For essentially as long as I can remember, Thanksgiving has signaled time with family…and a tree stand. While that still remains true, the traditional routine of late November has experienced some changes.
As I’ve shared in this space previously, the Destefan family has ties to Jefferson County that existed long before my career move with this newspaper. Although not technically “from” here, I’ve been coming to the area since I could walk, spending time at the farm (as we call it), valuing a rural lifestyle. Still, my visits were limited to a few occasions a year, headlined by the annual excursion for rifle season around Thanksgiving. My hometown is roughly three hours away, so that trip “up north” was always a highlight of the holiday season.

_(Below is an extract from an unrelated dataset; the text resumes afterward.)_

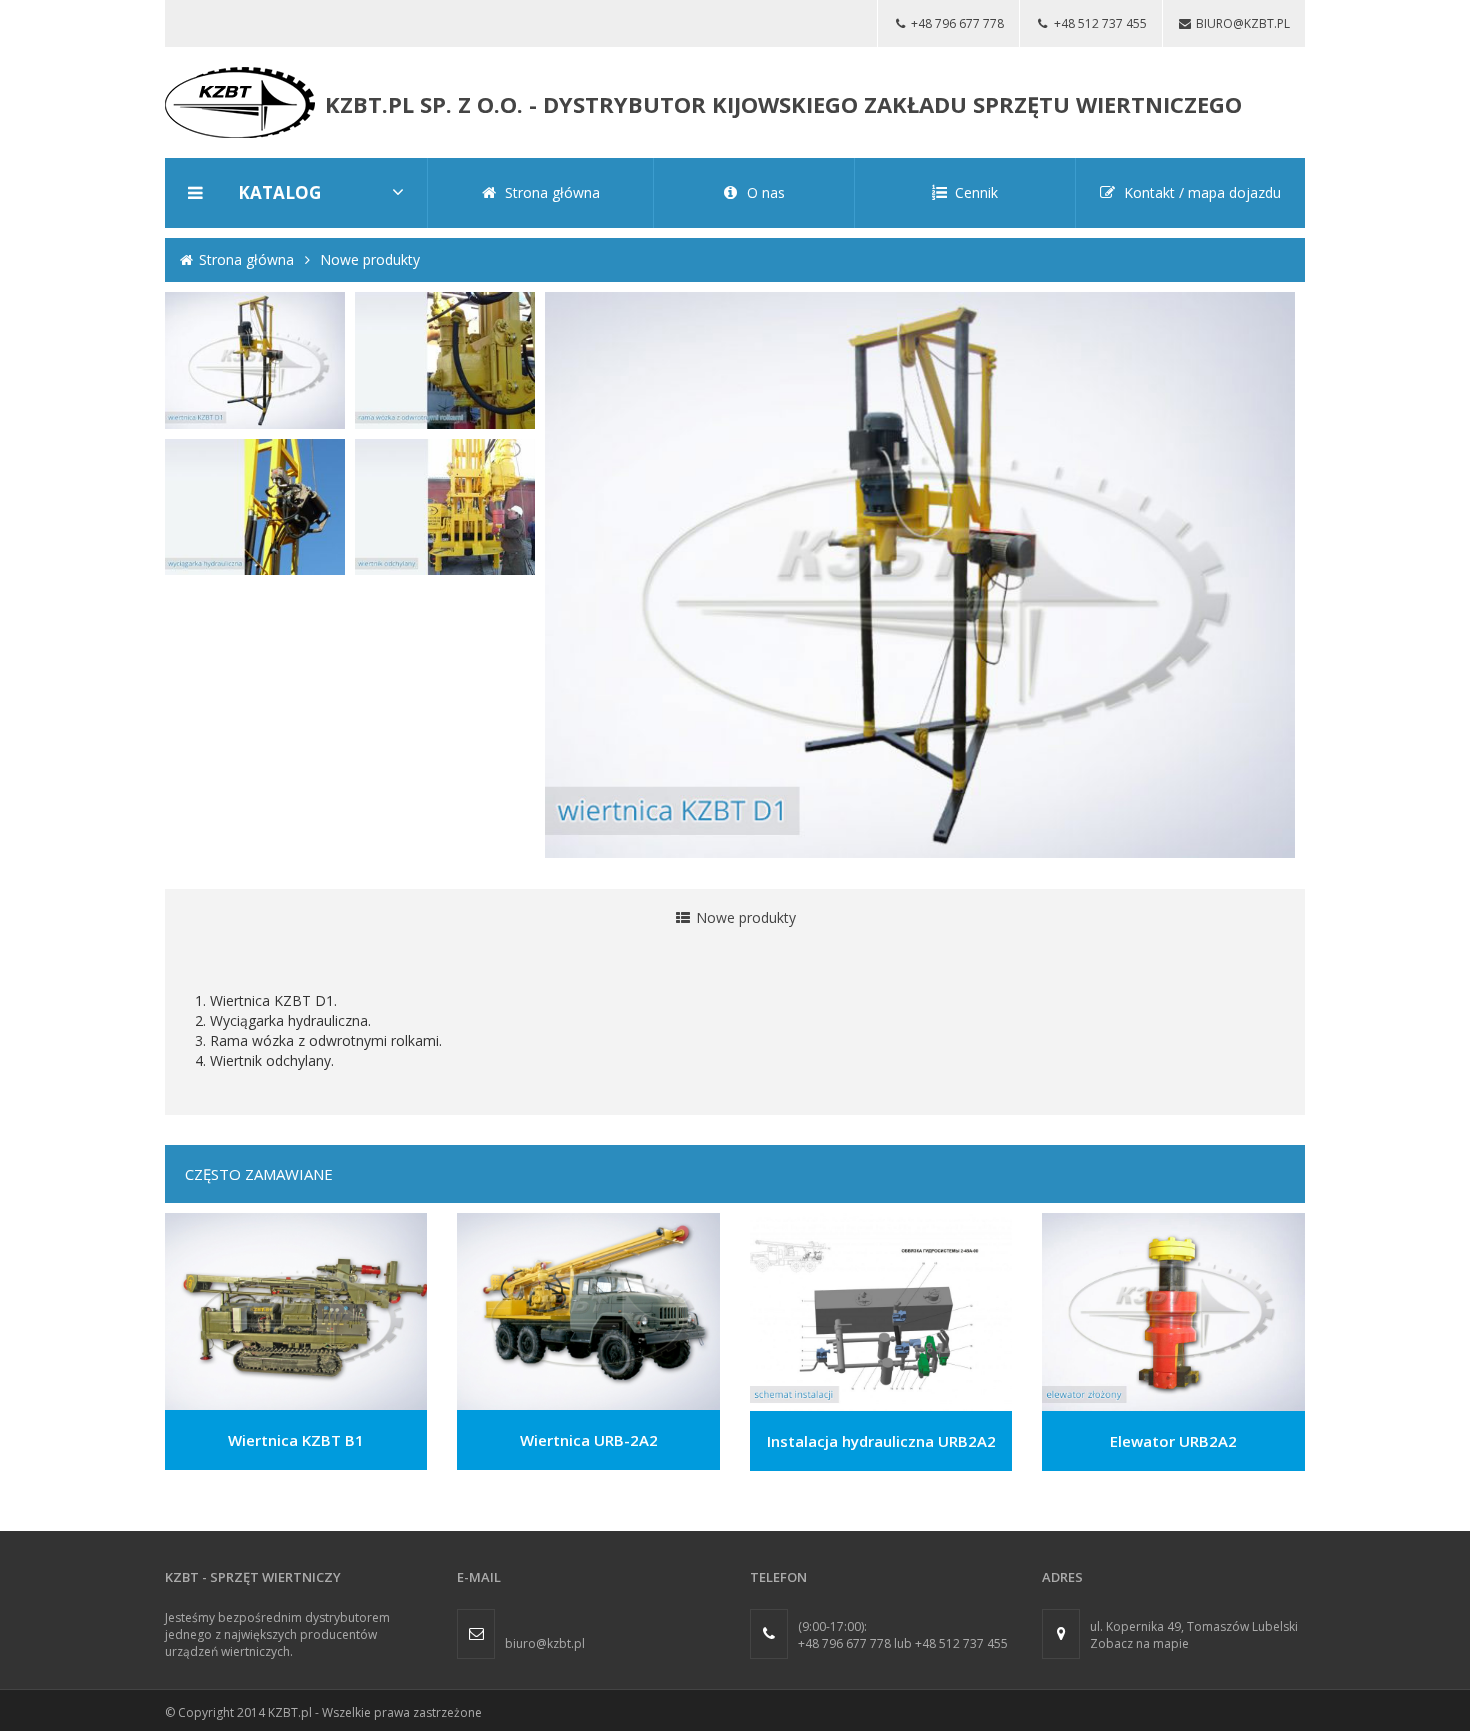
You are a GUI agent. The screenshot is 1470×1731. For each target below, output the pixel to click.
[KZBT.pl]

My parents would host the feast on Thursday, getting our small family together for food and fellowship before officially turning our attention to the prized date that not so long ago held the designation of “the Monday after Thanksgiving.”
Much like that staple on the calendar has changed to “the Saturday after Thanksgiving,” so too has our family’s routine.
As I write this, Lindsey and I are preparing to host our third Thanksgiving, no longer going to Mom and Dad’s, but rather getting set to welcome them for not only the day, but most of the ensuing week. Now living all of 15 minutes from our hunting camp, it’s only logical for them to come to us, first with a focus on Thursday’s meal before looking ahead to Saturday’s chance at a buck.
The biggest addition is our now 14-month-old son, who brings a new light into all of our lives.
Needless to say, things are quite different than they were three years ago. Even so, the primary principles will always remain the same.
I’m extremely fortunate to have a close relationship with my parents, with holidays simply serving as another opportunity to visit. As Cooper continues to grow seemingly by the hour, my Mom and Dad have dedicated themselves to being constants in his life, not letting the three-hour trip stand in the way. We also make our fair share of trips back home, but weeks like this only further solidify how life really does come full circle. Instead of me traveling “up north” and leaving my wife and son for several days to hunt, Cooper’s grandparents now come here, with Nana spending the better part of a week spoiling him while Pappy D happily juggles making his grandson laugh and hunting with yours truly.
The camaraderie of hunting camp also remains crucial, even if I now choose to sleep in my own bed rather than one at the farm. For those who have the privilege of hunting with a group, you understand it’s not something to take for granted. When you can do it with family, it makes it that much more special.
I’ve had that ability to share the woods with my father, grandfather and a close family friend for as long as I’ve been capable of shouldering a rifle, making memories over the years that will last a lifetime. As we all grow older, it enhances the importance of each hunting season, realizing that health, careers and beyond will inevitably impact our brotherhood down the road. Come Saturday, and the few days we are able to take off work that follow, it’s vital to cherish it all.
Sure, getting lucky enough to personally take a buck would be great. Admittedly, it’s been a while. But I’ll be just as thrilled if anyone in our camp downs a shooter. And, without asking, I know they feel the same. That’s the unspoken beauty of it.
There’s also the serenity that is only available this time of year, watching the wilderness wake up at sunrise while a subtle breeze and rustling of leaves take over the senses. Pounding away on a keyboard and answering a phone may pay the bills. But sitting in the trees can temporarily put the worries of the world on silent.
One thing that will be on my mind is how soon Cooper will be joining me when it comes to hunting, ready to make those memories with him. Yes, it’s still years away, but with how time screams by, it will be here before I know it.
That will be yet another chapter to our changing traditions. Fortunately, Thanksgiving signaling time with family and a tree stand will remain the same.